I live in western NC and have a client with a roofed, tiled deck. The tile is comming loose in some areas and the grout is cracking and flacking out. The deck has five quarter decking down with one quarter durock cement board on top. The tile contractor did not put any glue or morter under the durock. I had to temp, support the deck to build a wall under it. The tile had been installed just two mounths before. The cracks appered soon after I built my wall and the owner is trying to blame me. Is this justified, or has the tile contractor not done his work properly?
Edited 12/11/2007 9:45 am ET by getten to it
Replies
WTB.. poor base structure..
the deck is flexing...
Life is not a journey to the grave with the intention of arriving safely in a pretty and well preserved body, but rather to skid in broadside, thoroughly used up, totally worn out, and loudly proclaiming
WOW!!! What a Ride!
Forget the primal scream, just ROAR!!!
Ditto what IMERC said.
Seat of the pants engineering: I don't think the 5/4 decking is rigid enough to tile over directly (the cement board does not count on a structural basis).
The 5/4 deck boards function as independent entities when weighted by foot traffic unlike plywood which will spread the weight over a larger area of floor.
I would ask the same question at JohnBridge.com - tile advice aplenty.
Once you have a more definitive answer - you still need to convince the HO that the cracking is not totally your fault - although you may have contributed to it with the temp support which you did do.
I believe the only way to really "prove" if the tile / grout cracking is due to initial installation problems or whether due to your temp support is to wait and see what happens in a few more months of use. If more tiles continue to loosen and more cracks appear - points toward faulty installation. If no further cracking / loosening - you did it when you built the new wall.

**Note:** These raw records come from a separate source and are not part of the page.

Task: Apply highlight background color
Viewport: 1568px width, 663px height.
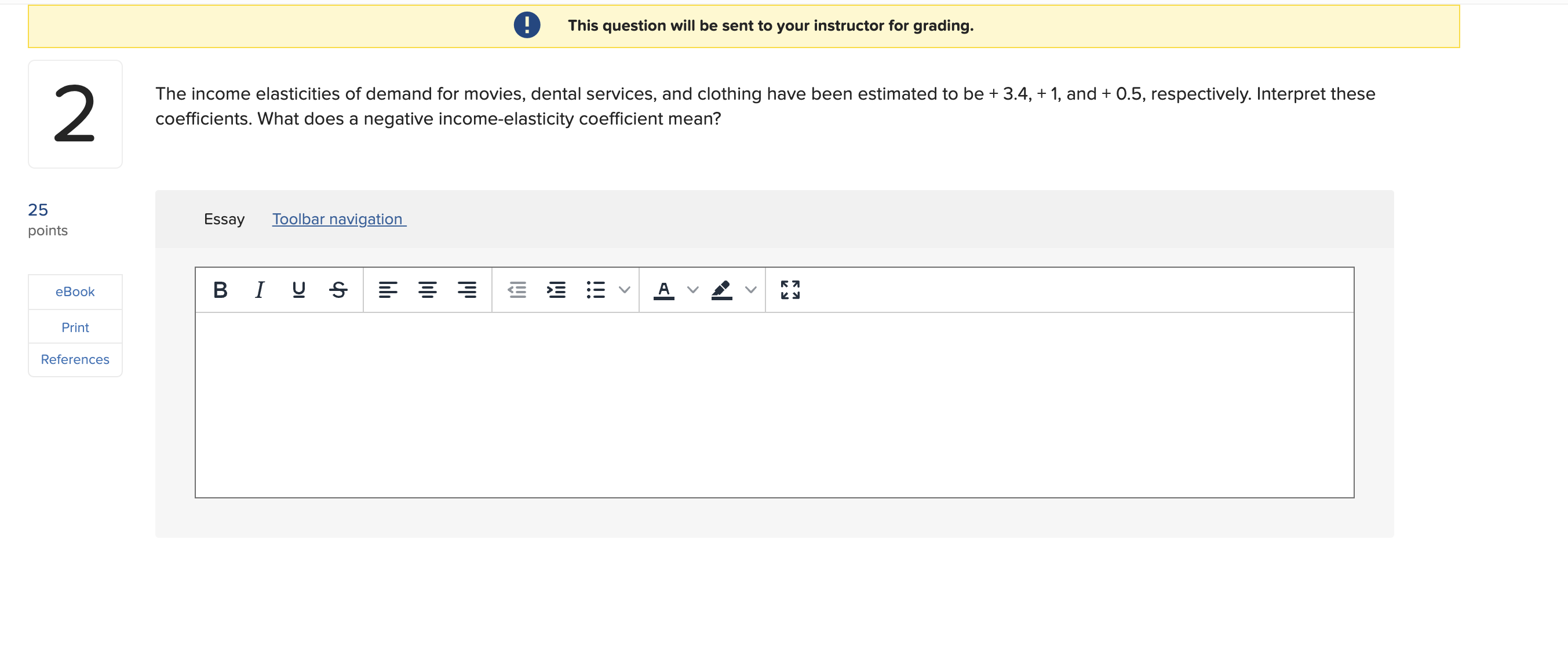Action: (722, 290)
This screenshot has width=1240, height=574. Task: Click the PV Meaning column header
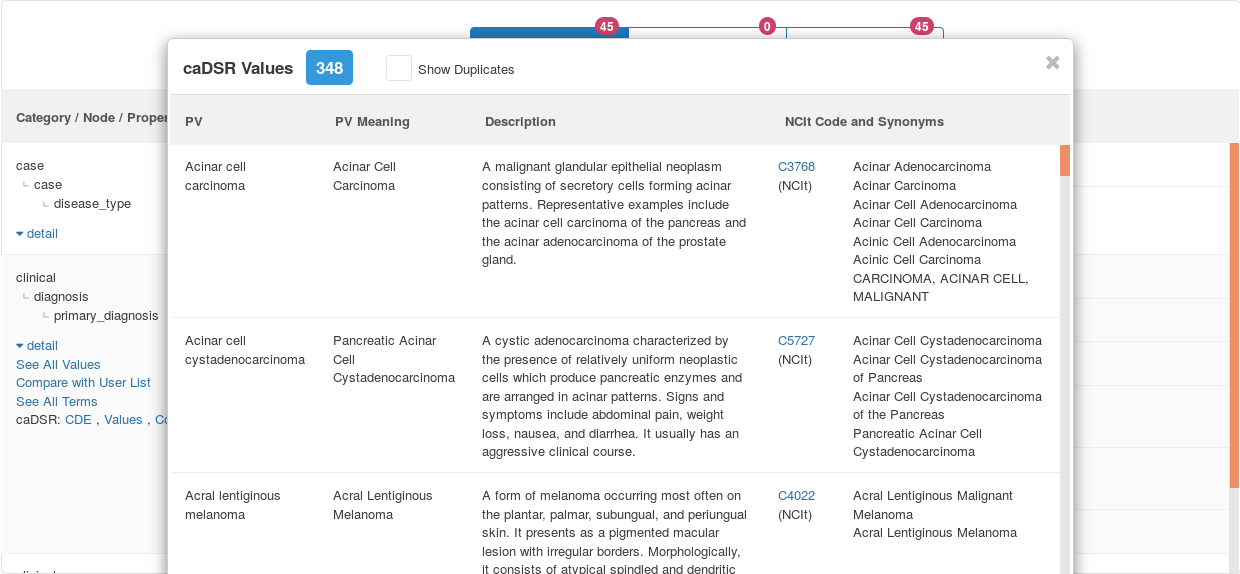pos(372,122)
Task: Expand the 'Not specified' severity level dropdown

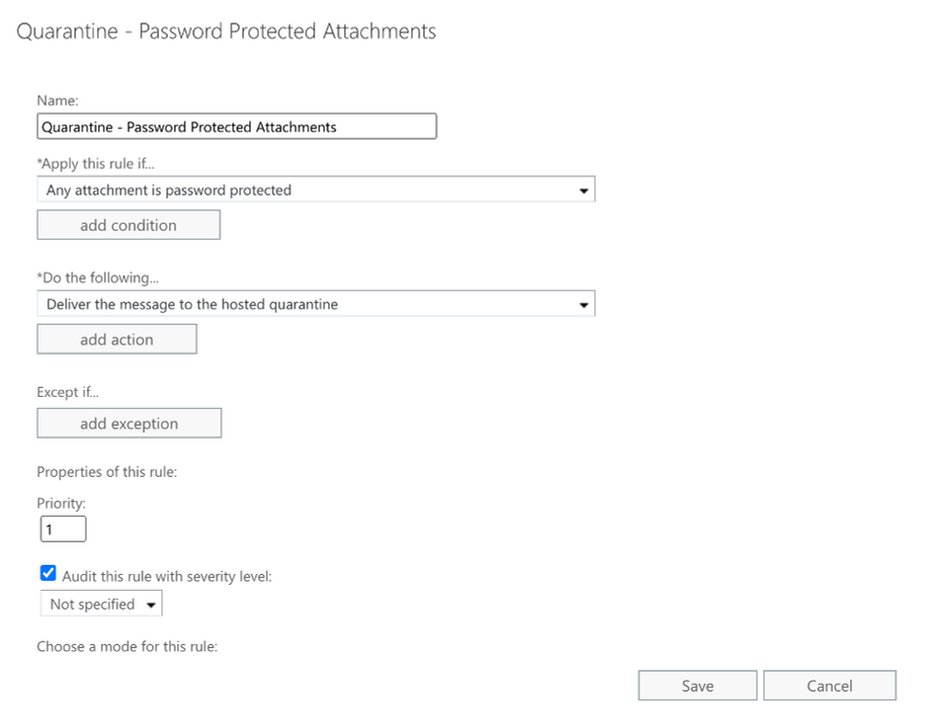Action: coord(101,604)
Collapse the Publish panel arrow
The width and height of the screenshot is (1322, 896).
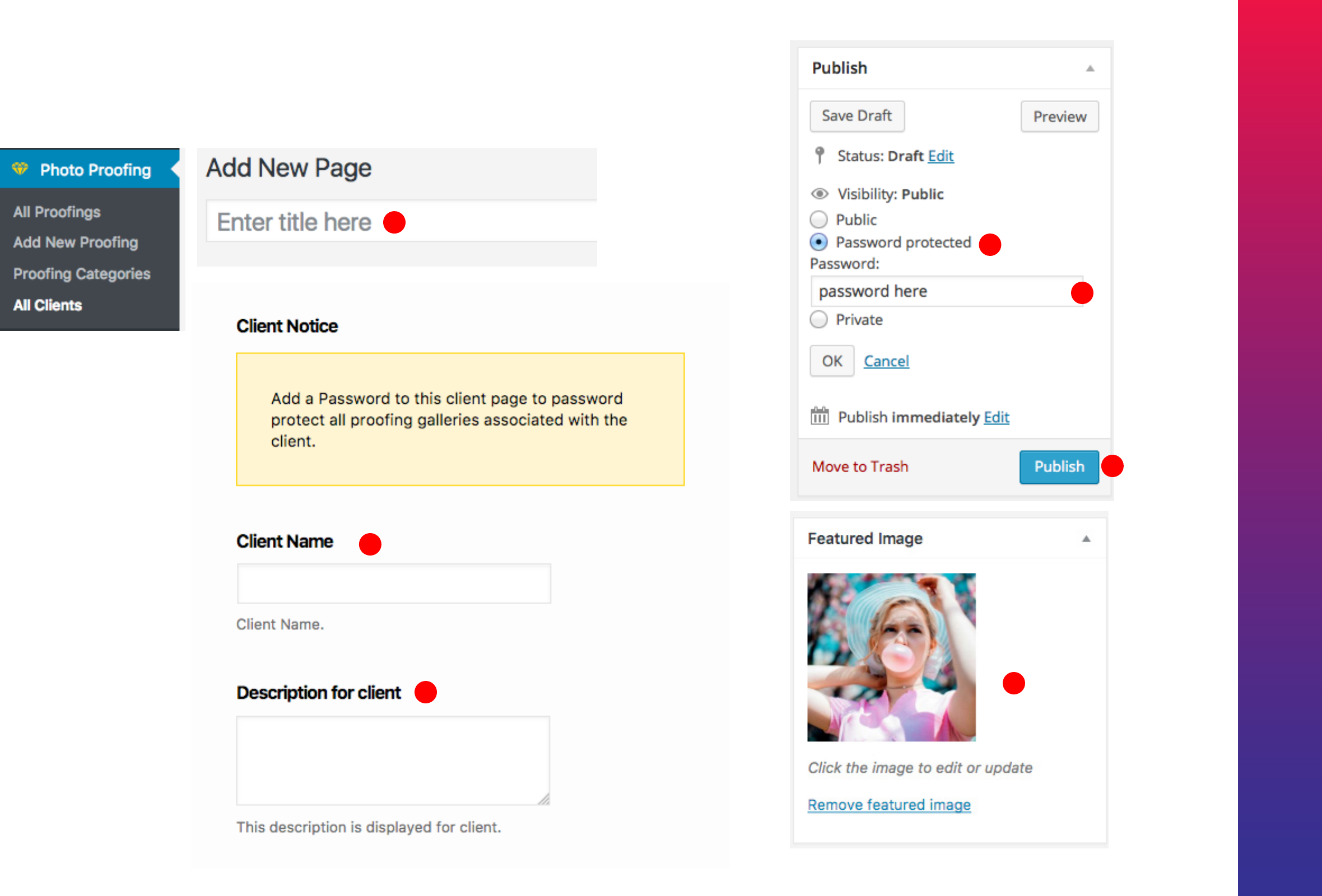tap(1090, 68)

I think you are between the proverbial "rock and hard place". If the tile had been in place for a longer period with no cracks - then I would say that you did it with the wall building activities.
Good luck.
Jim
"I had to temp, support the deck to build a wall under it. The tile had been installed just two mounths before. The cracks appered soon after I built my wall and the owner is trying to blame me. Is this justified, or has the tile contractor not done his work properly?"
The fact that you built a temp. wall means you had a load-bearing situation. If you were just building a partition wall, i.e. non-load bearing, then you might have been OK, but there wouldn't have been a need to build a temp. wall for a non-bearing situation, you should have known there might be problems when jacking a floor system like this and warned the HO before going forward with the wall installation, especially if you suspected the tile install was defective or insufficient. Sorry, but sounds to me like you're on the hook for the tile damage.
Geoff
I don't think you're on the hook for anything being it is a suspect installation prior to you arrival in the picture.
Work the angle that the deck structure & 5/4 decking was insufficient for the deck in the 1st place. Get in touch with the tile mfg and talk to them re: this specific install.
You threw bandaid on it and are suppsoed to take the fall for it all? I don't think so.